Under this line is some data; print exactly the lines from the one containing "At what coordinates" through its last line, without pictures.

※ ※ ※

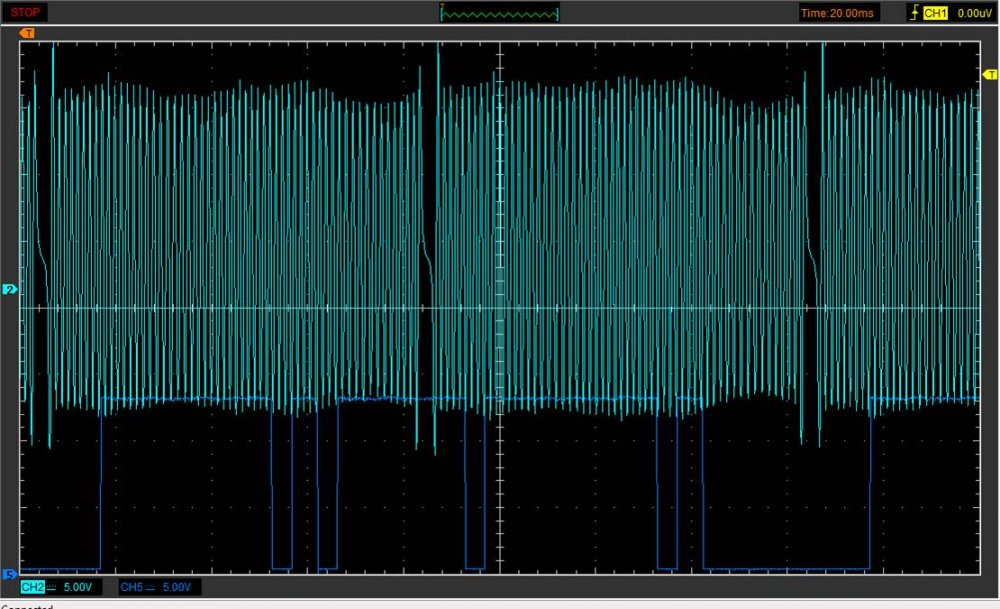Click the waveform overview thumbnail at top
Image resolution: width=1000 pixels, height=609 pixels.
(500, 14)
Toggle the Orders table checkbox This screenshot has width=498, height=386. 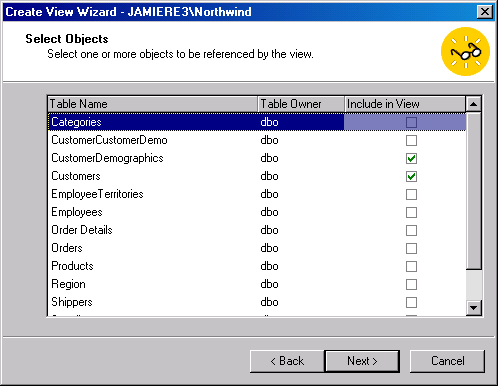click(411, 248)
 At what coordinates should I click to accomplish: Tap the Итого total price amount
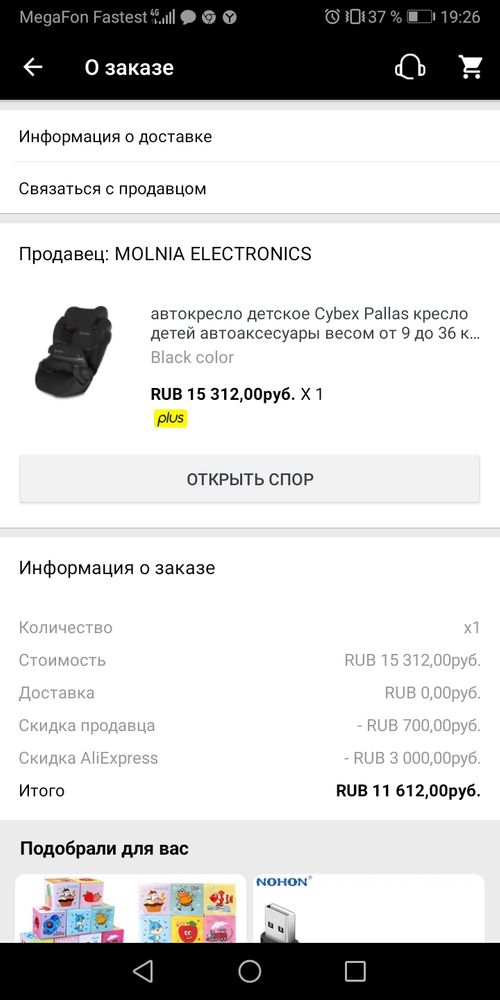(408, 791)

※ ※ ※

Your response:
 At what coordinates should I click to accomplish: Tap the Итого total price amount
(408, 791)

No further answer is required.